*** Opening of DATA PROVIDED ***

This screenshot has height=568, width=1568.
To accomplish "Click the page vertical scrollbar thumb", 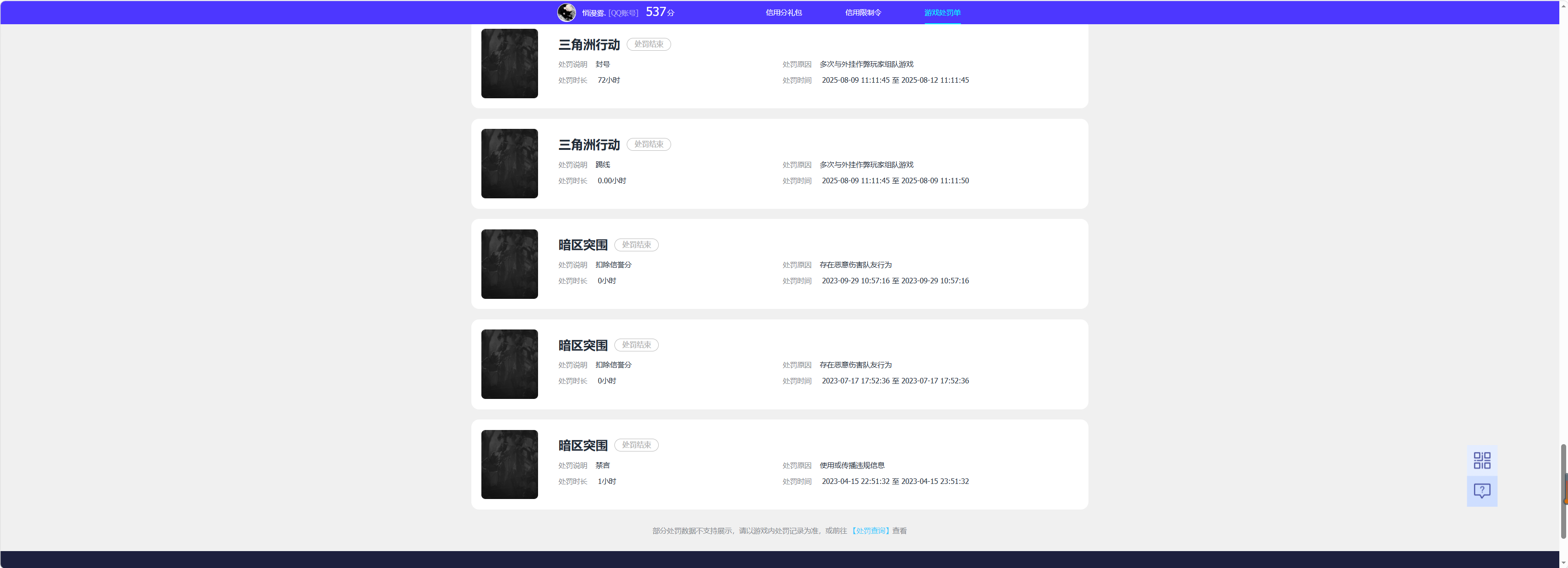I will click(1563, 491).
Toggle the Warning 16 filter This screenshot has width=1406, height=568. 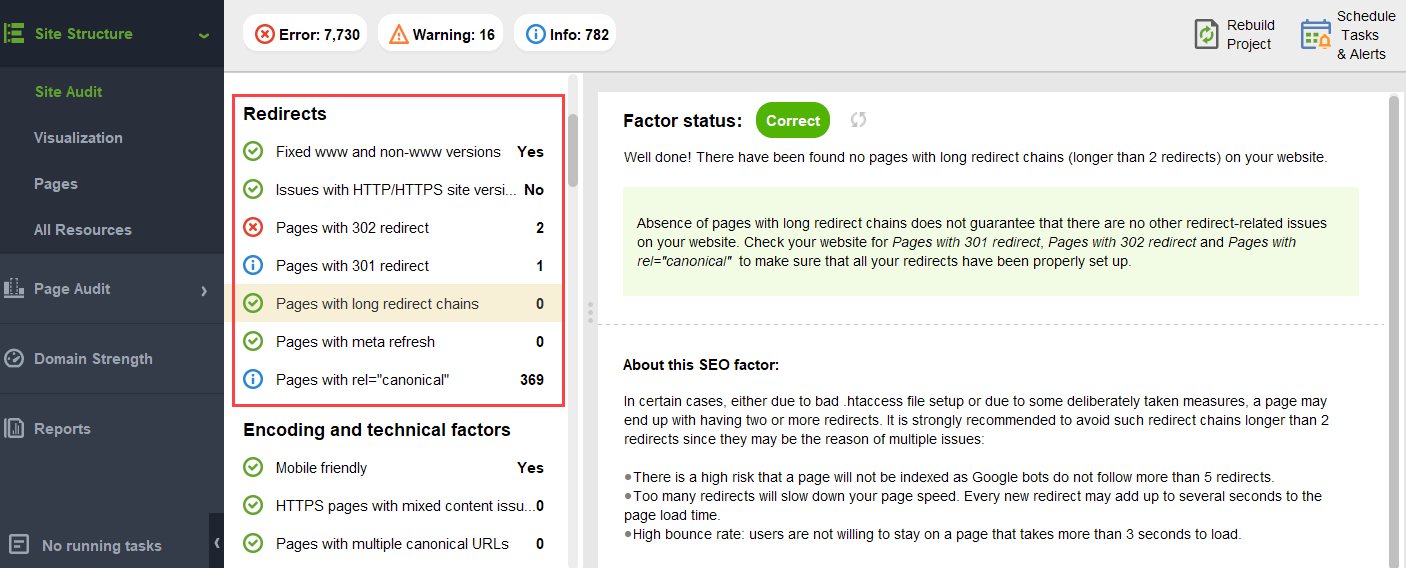[441, 34]
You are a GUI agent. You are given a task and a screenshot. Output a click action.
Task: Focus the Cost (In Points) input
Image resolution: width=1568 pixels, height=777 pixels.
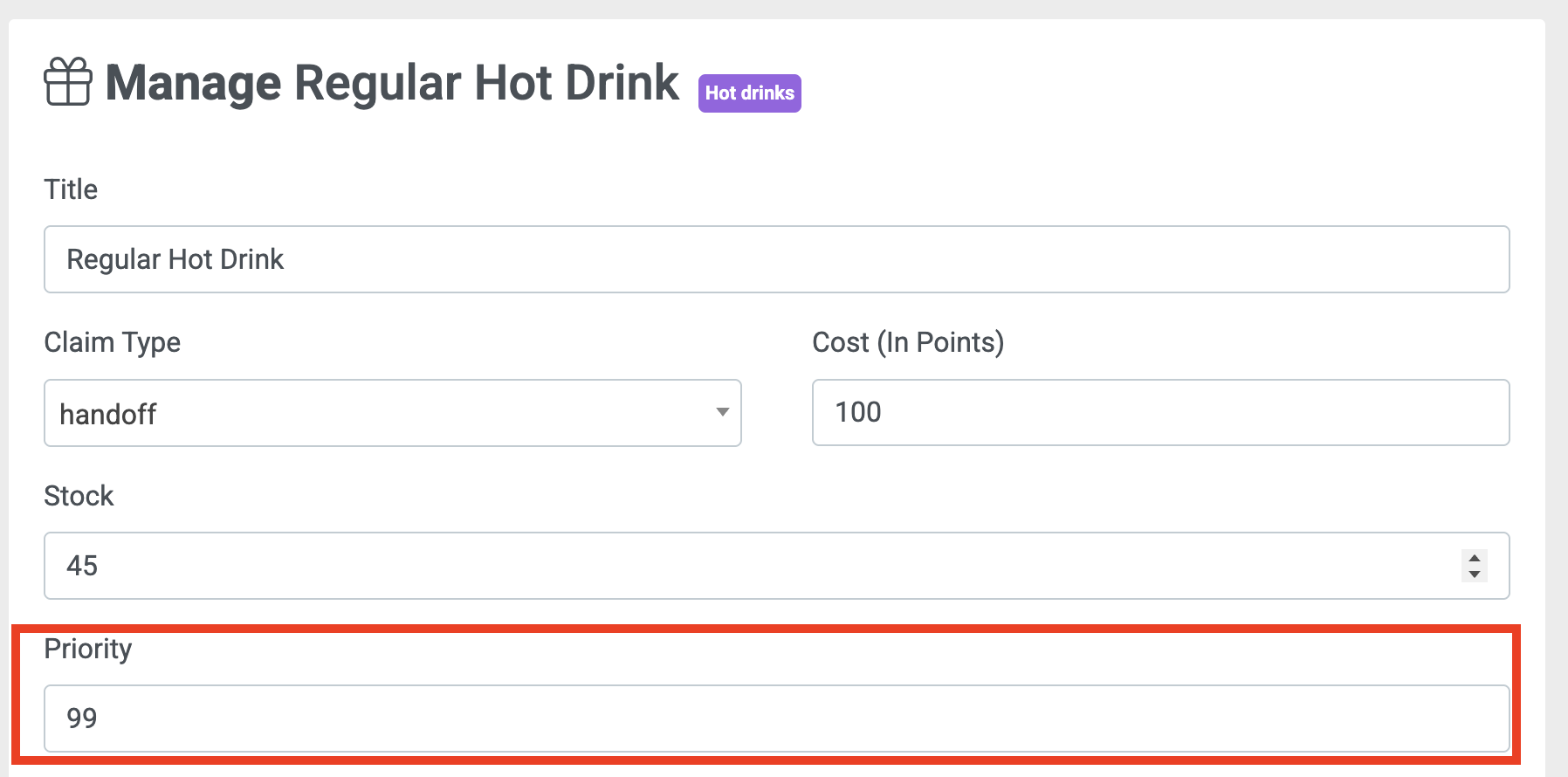coord(1161,412)
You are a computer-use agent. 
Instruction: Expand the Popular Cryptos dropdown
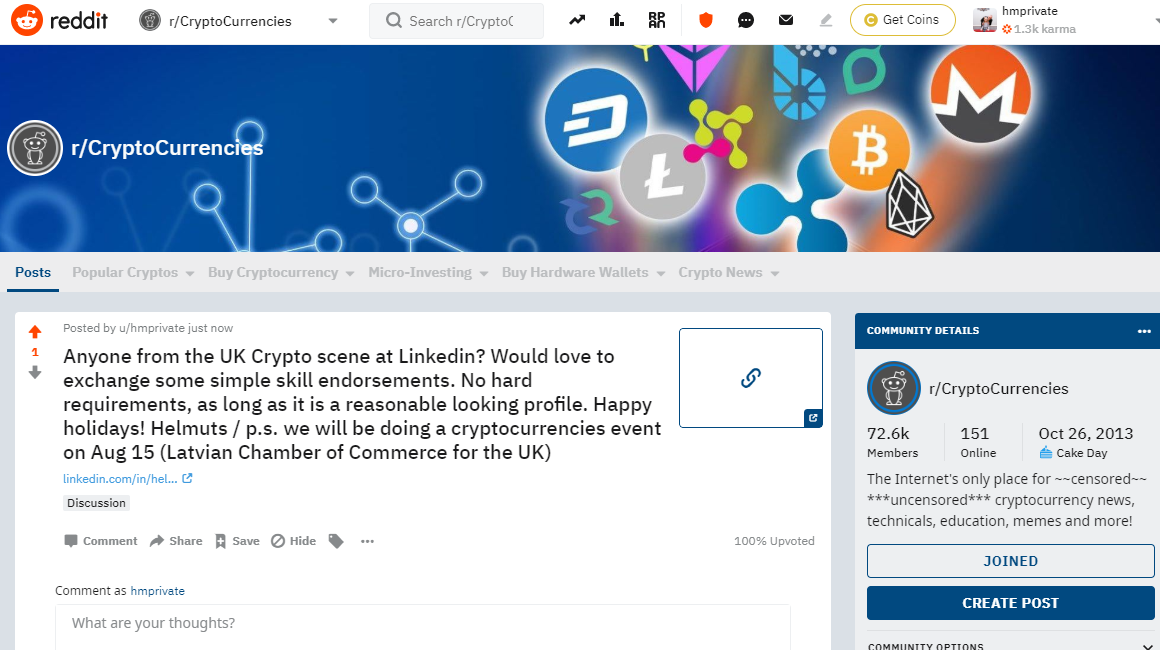tap(133, 273)
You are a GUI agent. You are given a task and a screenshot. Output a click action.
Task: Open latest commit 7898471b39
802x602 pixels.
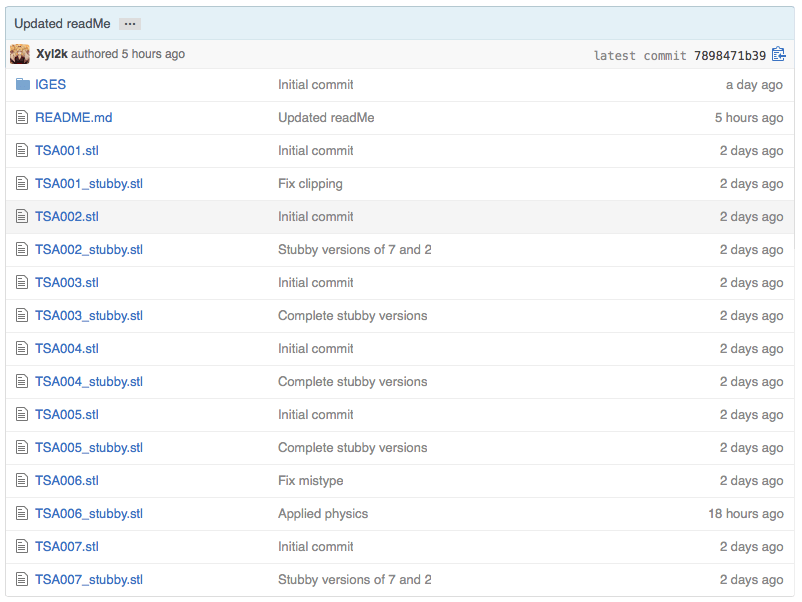[x=729, y=55]
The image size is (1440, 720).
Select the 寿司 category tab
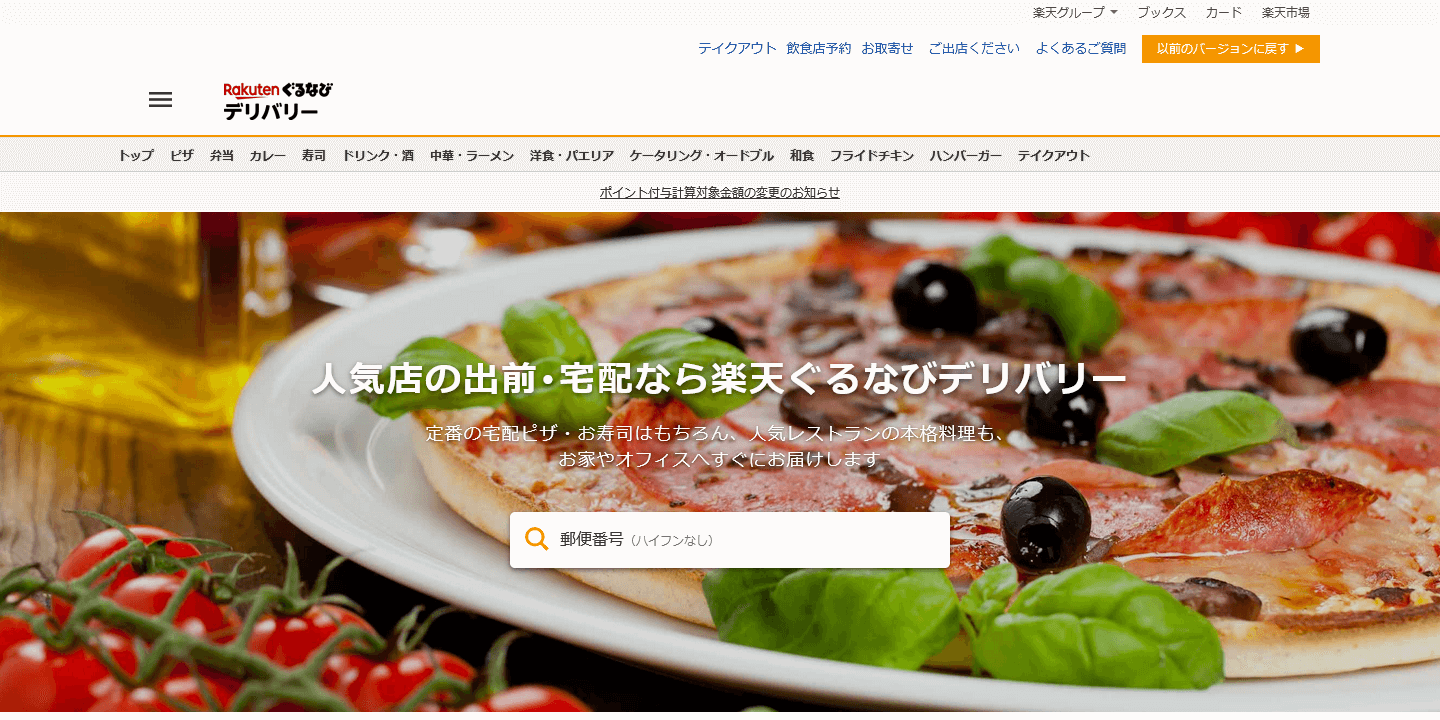point(314,156)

*** Close of DATA PROVIDED ***

Each line from the one that contains "The image size is (1440, 720)." through the end of the records should be restated exactly; include both end lines and leave any pictures out.

The image size is (1440, 720).
Select the 寿司 category tab
point(314,156)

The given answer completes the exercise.